Exercise tasks —
- a) In the interview with Asiko, explain in one to three sentences why he says he might have ended up a painter.
- b) Carry on the interview with Asiko from the point where it stops.

Text for analysis —
== == ==

One thing I have always loved about photographs is the way they speak a thousand words, tell untold stories and yet mean different things to different people who see them. One of the many few photographers who have captured my eye with their images through the act of storytelling is Asiko aka Asiko Artist.
Seeing an Asiko image makes you wonder what emotions run through his mind as he creates these images. In this interview, he shares his background, inspiration, hopes for the future and what makes him unique as a photographer.
Hi Asiko, introduce yourself.
My name is Asiko, and I am a Nigerian art photographer based in the UK. I have a degree in Chemistry and another in Bioinformatics but art has always been a passion of mine. I am self-taught having previously developed a career in the pharmaceutical industry for about 10 years. My work is inspired by culture, identity and femininity.
What attracted you to photography?
I stumbled into photography when my mum bought me a small digital camera a few years ago. I have always been interested in art and I enjoyed going to galleries and museums. I guess I had started to feed my mind before I got into photography. If she had bought me a canvas and some brushes maybe I would have ended up a painter.
What I love about photography is the ability to create a narrative or idea and document through a camera. It has been a way for me to create conversations about my identity and my African culture.
What inspires your creative process as an artist?
My process is inspired by my African heritage and more so by my Nigerian culture and identity. Being the child of two upbringings, living in Nigeria and UK, my process is informed by these two aspects.
I am also very interested in conversations about women and their space in the world. These conversations also inspire my work and are the basis for my current exhibition ‘Adorned’ at the Rele gallery.
What message do you hope for your images to pass on to its viewers?
I want to create conversations about women and African culture. I would like to catalogue our culture in a way that someone who looks at it in the future can tell the nuances and beauty of our history and traditions.

== == ==

Material supplied —

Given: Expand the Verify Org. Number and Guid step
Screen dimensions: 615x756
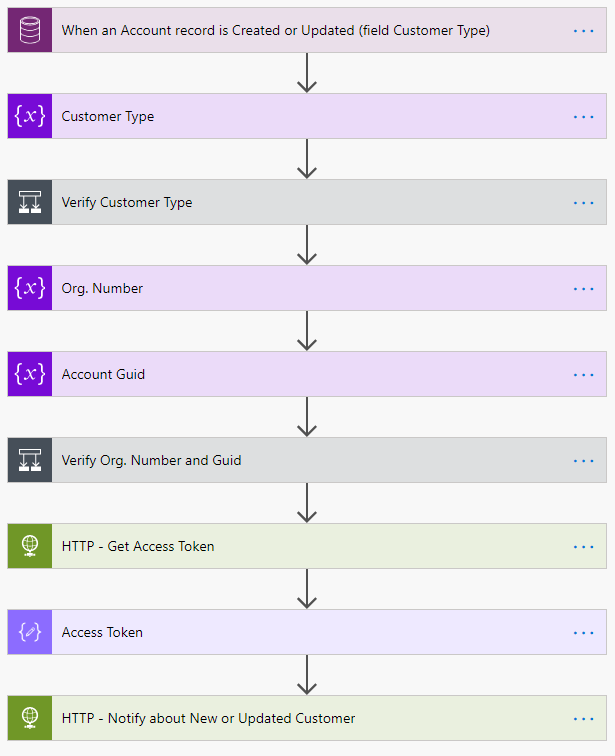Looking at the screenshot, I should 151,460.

== == ==

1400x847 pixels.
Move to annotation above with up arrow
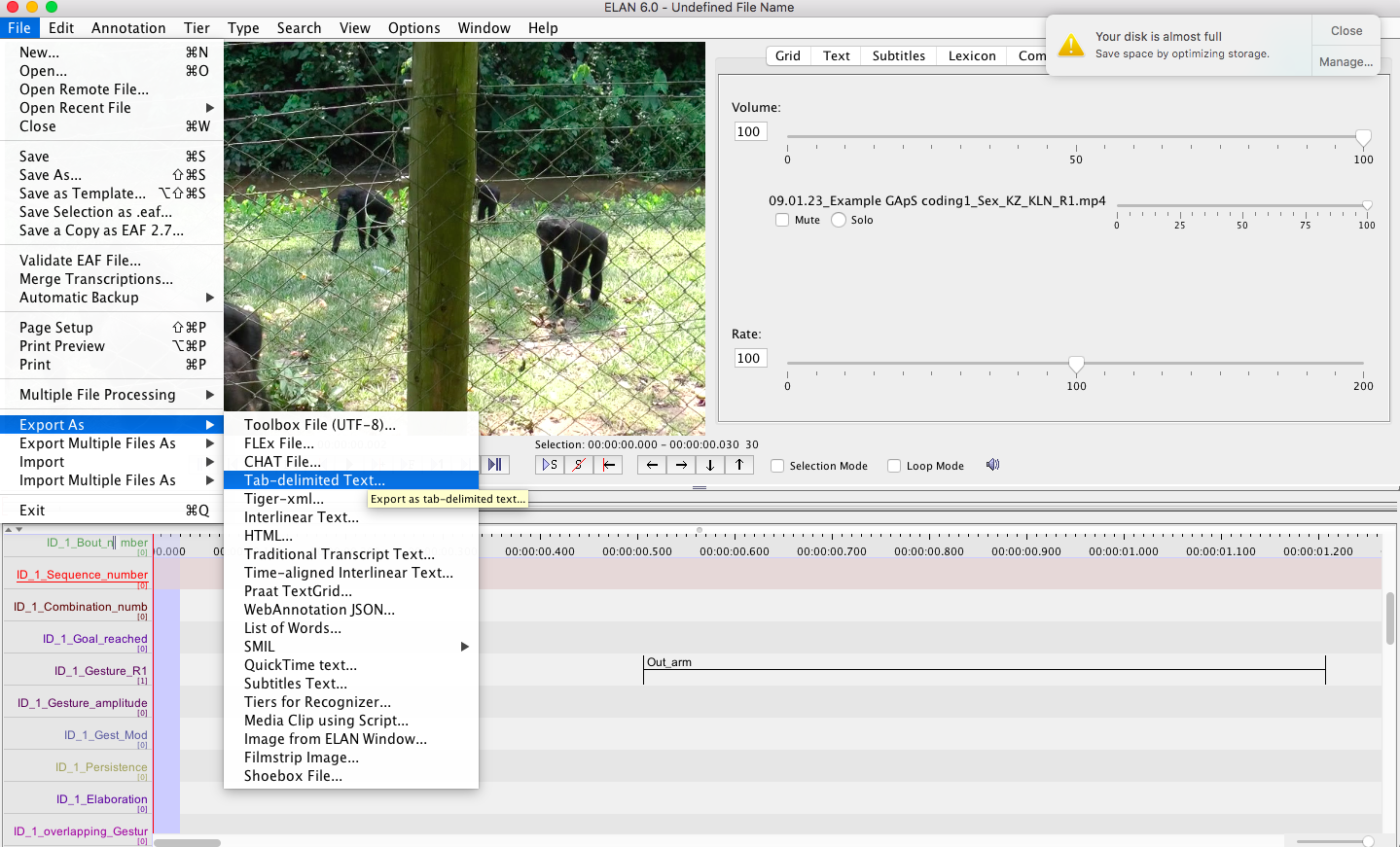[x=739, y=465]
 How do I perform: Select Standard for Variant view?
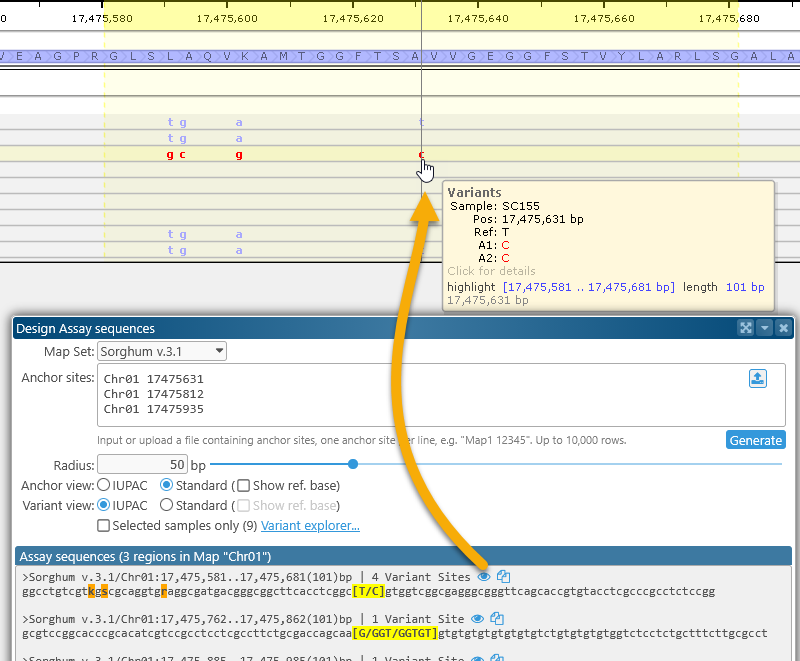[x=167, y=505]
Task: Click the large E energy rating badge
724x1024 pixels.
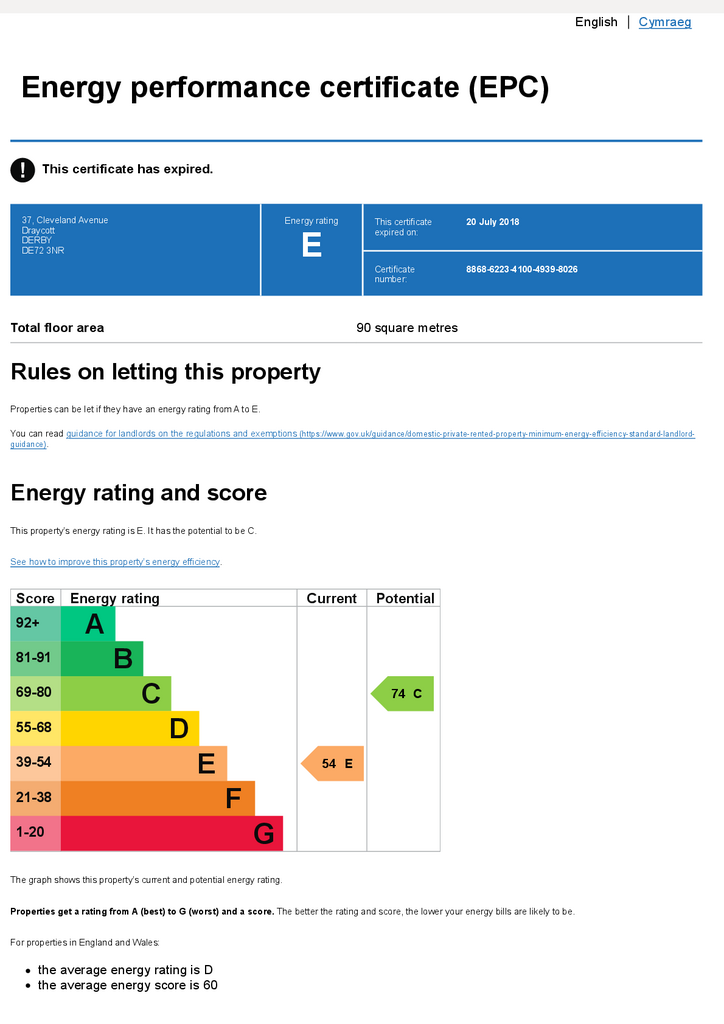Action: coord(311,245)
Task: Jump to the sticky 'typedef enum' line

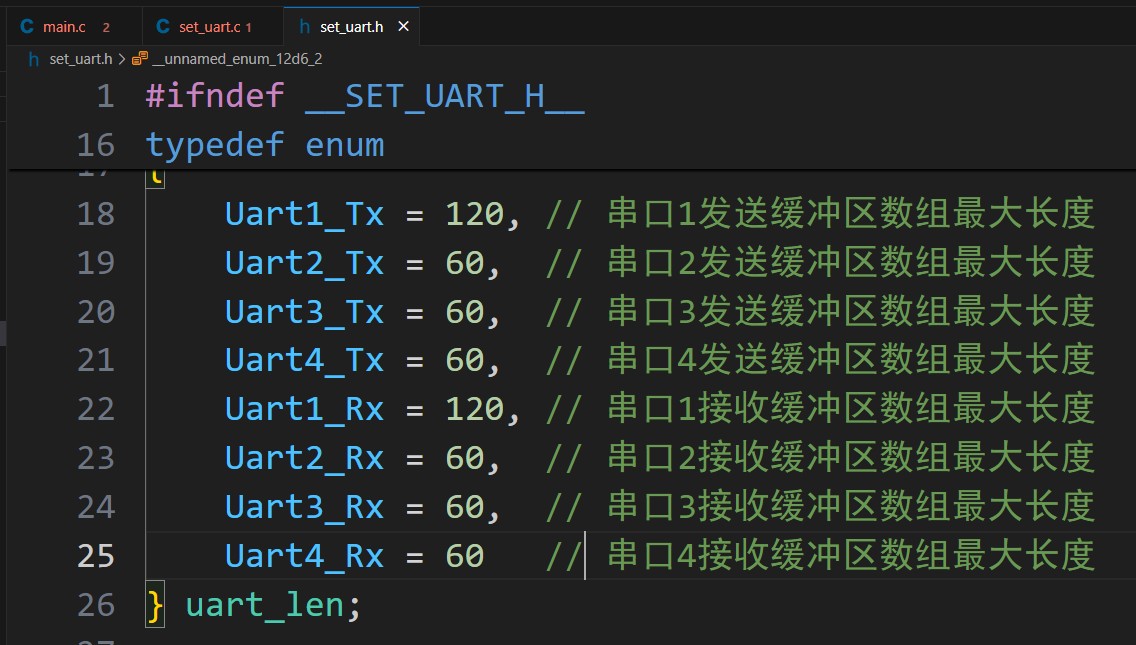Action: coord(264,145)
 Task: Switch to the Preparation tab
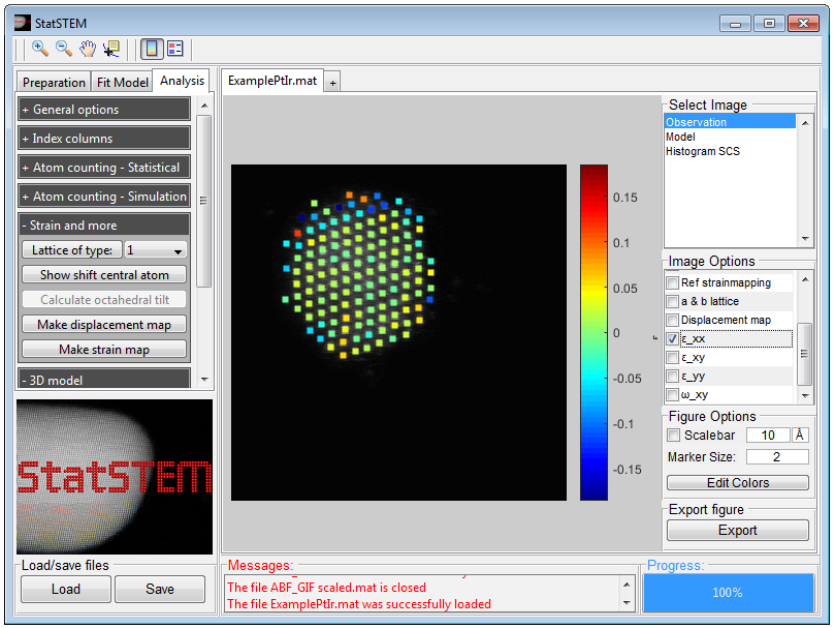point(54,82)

== == ==

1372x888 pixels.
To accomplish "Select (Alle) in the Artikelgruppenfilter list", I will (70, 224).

== == ==

Answers for each item —
- a) Asiko came to photography by chance, when his mum bought him a small digital camera a few years ago, after he had already been feeding his mind with art at galleries and museums. He suggests that had she bought him a canvas and some brushes instead, that tool would have set his course and he might have become a painter.

- b)
What has been the highlight of your career, thus far?
I have had a few career highlights this year; exhibiting at the Gallery of African Art and the South Bank Centre and in London, interviewed on the BBC, featured on Huffington Post and having my first solo show at Rele gallery. I am thankful for a good year.
What are your long-term goals?
To keep creating work that is important to me and work that means something. To get the work featured in prominent galleries around the world.
I would like to have contributed to photography being viewed as a legitimate form of African expression and African art.
Do you have role models in the industry, if any, how do they inspire you?
There are many people whose work inspire me in some form. Within photography, I love artists like Tim Walker, Sarah Moon because to me they exemplify the emotionally connected artist. Their work is authentic to them and that resonates with me.
If you were not into photography, what would you be doing?
I would be a film maker or artist in another medium possibly a painter.
Words you live by?
It may sound cliché but I believe in doing what you love. For many years, I didn’t follow this principle, it wasn’t until I started doing more and more of what I love that I found fulfillment and discovered who I was meant to be.